- [FRAGMENTO DEL DOCUMENTO]
---*---

Dos monedas de cincuenta pesetas, datadas en 1975. |
La primera vez que viste a Elpidio Urea (nombre ficticio) fue en
una visita que hizo a tu casa en calidad de consorte de una amiga de tu mujer. Urea,
delineante como única titulación que poseía, destacaba por sus extraordinarios
modales basados en un tono de voz bajo; sin aspavientos a la hora de
expresarse; educado en las formas y bien arreglado. En apariencia un tipo que a
primera vista se dejaba querer, como
diría de forma ingenua quién en realidad no lo conociese.
Urea te comentó que
tenía una empresa de obras y reformas; negocio que aseguraba irle muy bien, según
te explicó, a tenor del volumen de obras que cerraba para su ejecución. En aquellas
fechas coincidió que estabas en un impasse y te ofreció que trabajases con él;
opción que rechazaste al confesarte, minutos después, la estampación de su
firma en planos como si fuese un arquitecto técnico más, no siendo de su competencia
tremenda responsabilidad.
Días después volvió a insistirte
en su propuesta para que formases parte de la empresa que había fundado con
otro socio. Él sabía que tu profesión era el periodismo, desarrollo laboral que
giraba, entre distintas tareas, en torno a relacionarte con mucha gente;
conseguir buena información, contrastarla y saber redactar. Cualidades, a su
juicio, ideales para ejercer la profesión de comercial.
Una vez más lo
desestimaste, porque si hay algo que nunca te ha gustado del sector al que este
individuo pertenece es la informalidad en los plazos establecidos para
finalizar las obras, entre otros detalles importantes.

---*---

- [DATOS RECOPILADOS]
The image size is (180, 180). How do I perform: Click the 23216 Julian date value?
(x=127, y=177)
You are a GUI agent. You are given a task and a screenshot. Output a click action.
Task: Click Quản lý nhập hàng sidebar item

---*---

- [INDICACIÓN A]
Cita sin cambios el pasaje del fragmento sobre Elpidio Urea que arranca en las palabras "Días después volvió" y acaba tras "profesión de comercial.".
- [INDICACIÓN B]
Prolonga el fragmento sobre Elpidio Urea a partir del punto en que se detiene.
El listado no interviene en nada de esto.

- [RESPUESTA A]
Días después volvió a insistirte
en su propuesta para que formases parte de la empresa que había fundado con
otro socio. Él sabía que tu profesión era el periodismo, desarrollo laboral que
giraba, entre distintas tareas, en torno a relacionarte con mucha gente;
conseguir buena información, contrastarla y saber redactar. Cualidades, a su
juicio, ideales para ejercer la profesión de comercial.

- [RESPUESTA B]
Urea, sin embargo, se
enfrascó en perseverar hasta no quedarte otra opción que aceptar arrastrado por
la presión sin sentido de tu pareja, a quien nunca le importó que abandonases
tu profesión vocacional. Craso error. Nunca se debe abandonar la actividad para
la que uno está capacitado si lo nuevo que se va a ejercer te genera
insatisfacción, frustración y angustia.
El susodicho te encargó
la dirección comercial y, al mismo tiempo -faltaría más-, acciones relacionadas
con tu experiencia profesional. Es decir, desempeñar dos puestos por un mismo
sueldo ridículo. Así, te tocó crear y redactar el Código Ético de la empresa –que
colgarías en la web de la entidad y de lo que terminarías arrepintiéndote
transcurrido un tiempo-, y tomaste contacto con todos los administradores de
fincas de la ciudad.
A partir de ese momento
fijaste tus condiciones para el desempeño de tu actividad: No trabajarías con
administradores que exigiesen el cinco por ciento de comisión a cambio de darte
obras “a dedo”; ni tampoco con
presidentes de comunidades de vecinos cuya derrama económica estuviese sufragada
por la empresa de obras a la que representabas, a cambio de que votasen de
manera favorable por los presupuestos que les exponías en detrimento de otros
más económicos llegados de la competencia.
Frente a esto te negaste
en rotundo porque eso significaba claramente un robo, y tú nunca estuviste, ni
estarás, ni deseas que se te espere para estas historias.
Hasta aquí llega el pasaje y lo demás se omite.